Input rows:
┌────────

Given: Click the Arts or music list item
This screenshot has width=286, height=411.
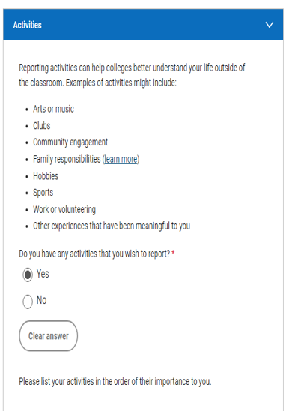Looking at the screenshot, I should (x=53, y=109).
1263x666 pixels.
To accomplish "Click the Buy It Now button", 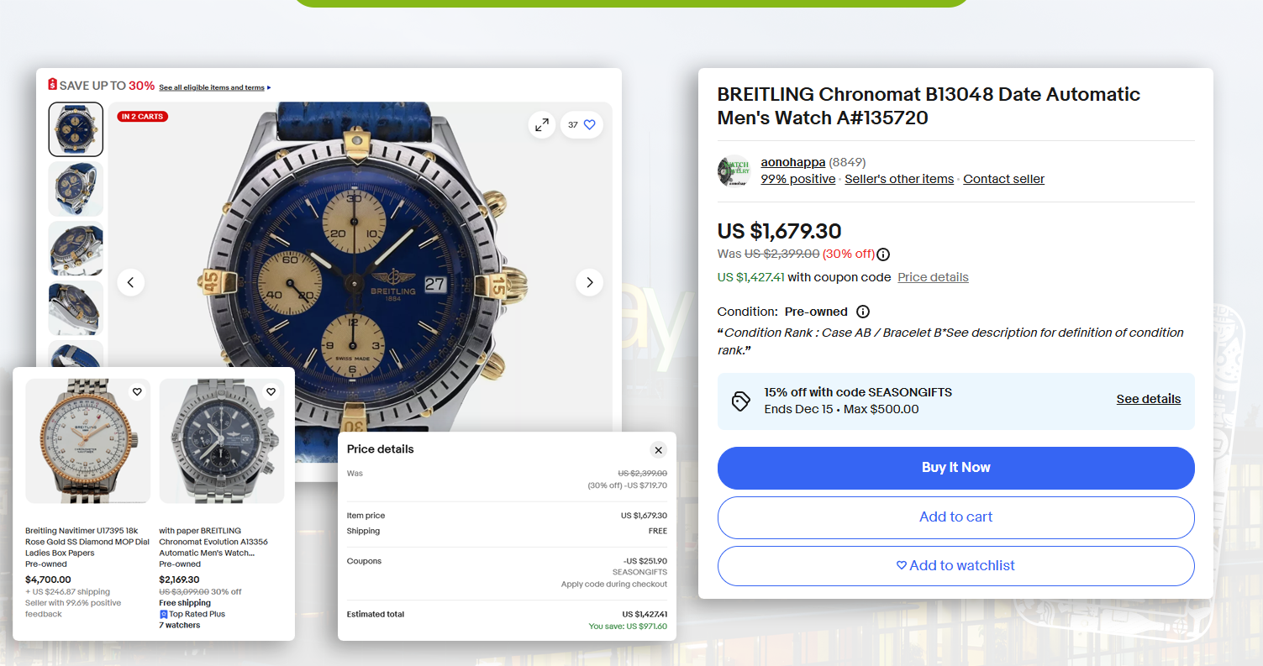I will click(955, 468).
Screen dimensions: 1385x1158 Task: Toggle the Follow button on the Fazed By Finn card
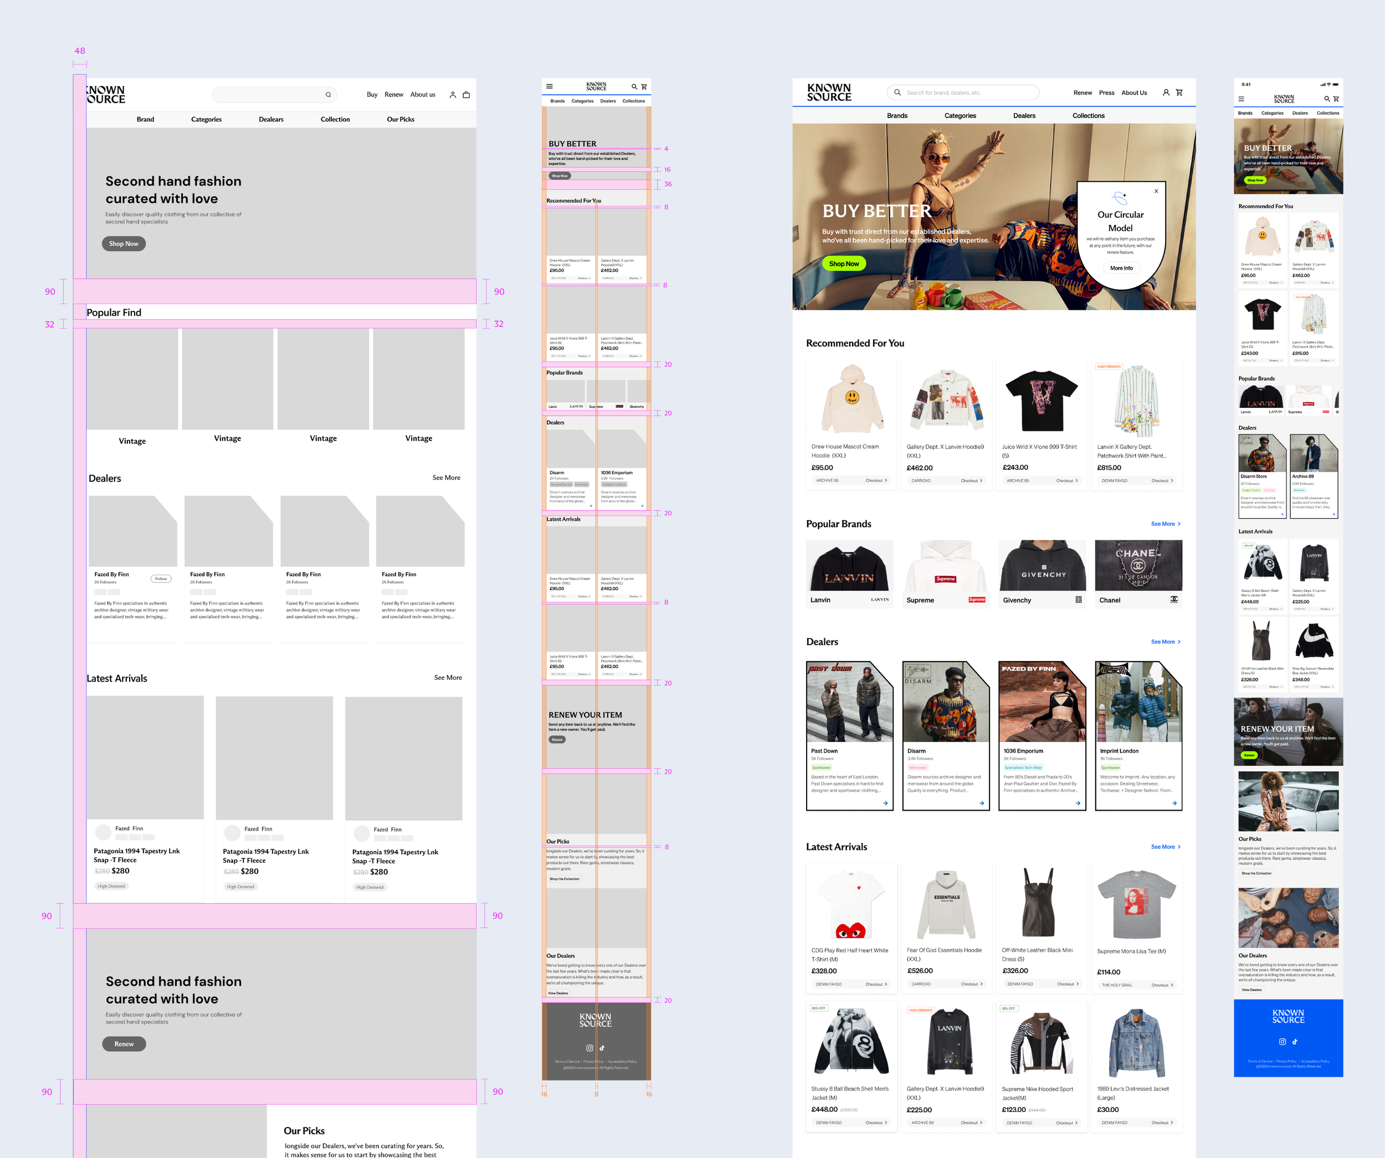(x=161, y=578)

└────────
┌────────

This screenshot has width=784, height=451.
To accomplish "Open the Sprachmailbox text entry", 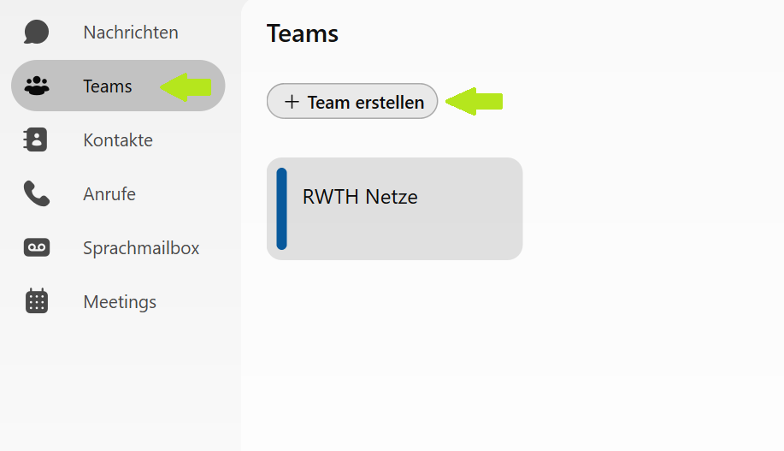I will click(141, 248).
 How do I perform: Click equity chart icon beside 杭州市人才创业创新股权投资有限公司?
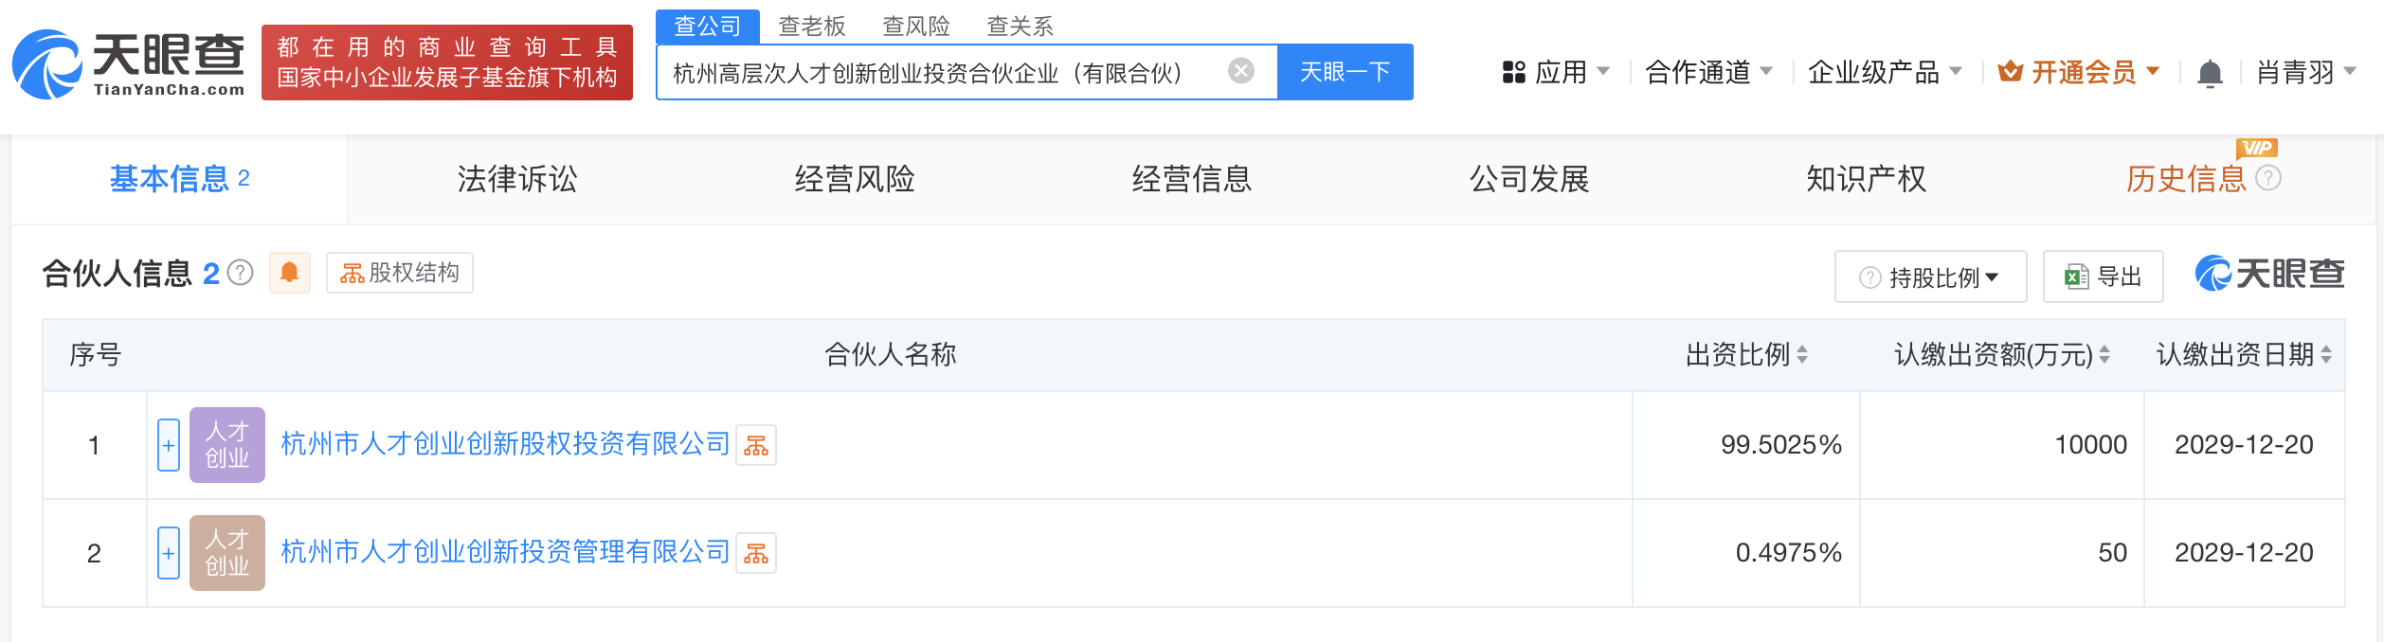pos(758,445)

└────────

To be done:
Copy out the records from the line containing "How do I perform: Click" through the line containing "pos(758,445)", keeping every character identical and leaving out the pictures.

Answer to this exercise:
 How do I perform: Click equity chart icon beside 杭州市人才创业创新股权投资有限公司?
pos(758,445)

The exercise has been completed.